One of our core products is the Cactvs Chemoinformatics Toolkit, which is a competitor to the Python/Openbabel and Python/OEChem combos. I want to demonstrate that this problem can also be effectively addressed with our toolkit - in a fashion which is more concise, with better re-usability and better suited for further processing of the result.

Since this implementation relies on some recently added features of the network object of the toolkit, running the example code requires base toolkit version of 3.409 or later. Free and up-to-date academic versions of the toolkit can be downloaded from www.xemistry.com/academic.

By the way, in case you are wondering about the unusual nomenclature for nodes (vertex/vertices in the toolkit) and edges (connections in the toolkit) in the following code, this is so that a unique object property name prefix (V_ for vertices, C_ for connections) immediately indicating their associated object class can be used. The E_ prefix is already in use for structure ensemble properties, and N_ for global network properties.

For the sake of re-usability, is is a good idea to encapsulate the core algorithm. To achieve this, we define, with the aid of the property definition editor of the toolkit, a custom data set property D_SUBSTRUCTURE_HIERARCHY of data type network. In order to use the new custom property, you simply fill a data set object with structure objects and request the new property for this data set If the property definition file with its embedded script code is in the search path of a toolkit interpreter, all required computations are then executed automatically. The result is a network object handle, which can be used for example to output the graph data in various formats.
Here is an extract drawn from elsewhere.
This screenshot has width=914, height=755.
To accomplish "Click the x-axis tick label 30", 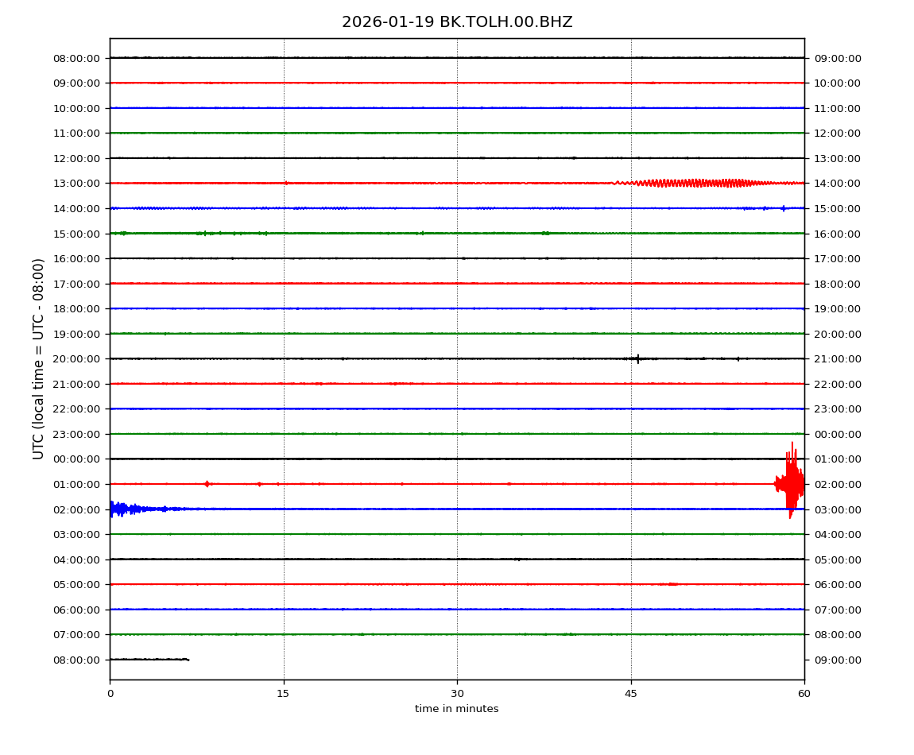I will (x=457, y=694).
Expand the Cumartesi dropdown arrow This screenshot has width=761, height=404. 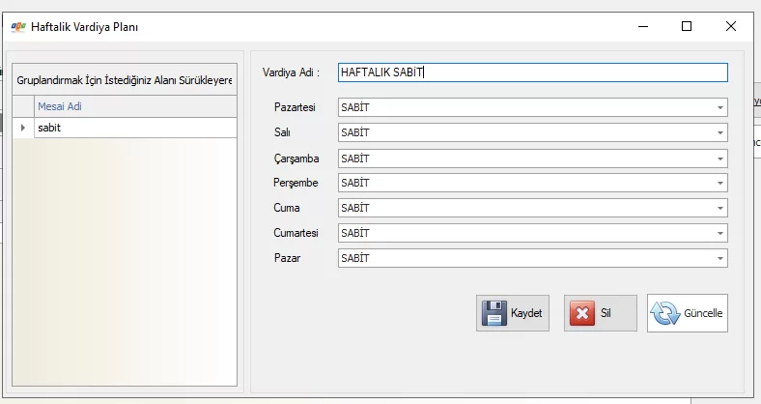[719, 234]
Here is the computation script component of the property definition file:

# recursively link all structures which are matched by the current one, but no other

proc build_tree {nh eh} {
 	upvar matches matches
	set v [vertex create $nh V_NAME [ens get $eh E_NAME]]
	if {$::params(storestructures)} {
		vertex set $nh $v V_STRUCTURE $eh
	}
	if {$::params(storeimages)} {
		prop setparam E_GIF filename $::params(directory)/$v.png
		vertex set $nh $v V_GRAPHICS [list [list image [dict create image [ens new $eh E_GIF]]]]
	}
	set mlist $matches($eh)
	unset matches($eh)
	foreach eh2 $mlist {
		if {![info exists matches($eh2)]} continue
		set found 0
 		foreach a [array names matches] {
			if {$eh2 in $matches($a)} {
				set found 1
				break
			}
		}
		if {!$found} {
			set v2 [build_tree $nh $eh2]
			connection create $nh [list $v $v2]
		}
	}
	return $v
}

proc CSgetD_SUBSTRUCTURE_HIERARCHY {dh} {
 	set nh [dataset set $dh D_SUBSTRUCTURE_HIERARCHY new]
 	network set $nh N_DIRECTED 1
 	prop setparam E_GIF bgcolor black atomcolor element bondcolor white format png \
 		height $::params(imgheight) width $::params(imgwidth) frame 0 bonds 6
	if {$::params(storeimages)} {
		file mkdir $::params(directory)
	}
 	foreach eh1 [dataset ens $dh] {
  		set matches($eh1) {}
 		foreach eh2 [dataset ens $dh] {
  			if {$eh1==$eh2} continue
  			if {[match ss -stereo 1 -isotope 1 -excludeh all $eh1 $eh2]} {
				lappend matches($eh1) $eh2
			}
		}
	}
	while {[array size matches]} {
		set maxe {}
		foreach e [array names matches] {
			if {$maxe=="" || [llength $matches($e)]>[llength $matches($maxe)]} {
				set maxe $e
			}
		}
		build_tree $nh $maxe
	}
}

The line count of this implementation (excluding empty lines, comments and closing brackets) is just 39 lines of code, while it is 61 for for the Python/OEChem implementation (the data set initialization and tree output parts are not counted, because there are also not part of above Cactvs code). That is about 36% less code to write.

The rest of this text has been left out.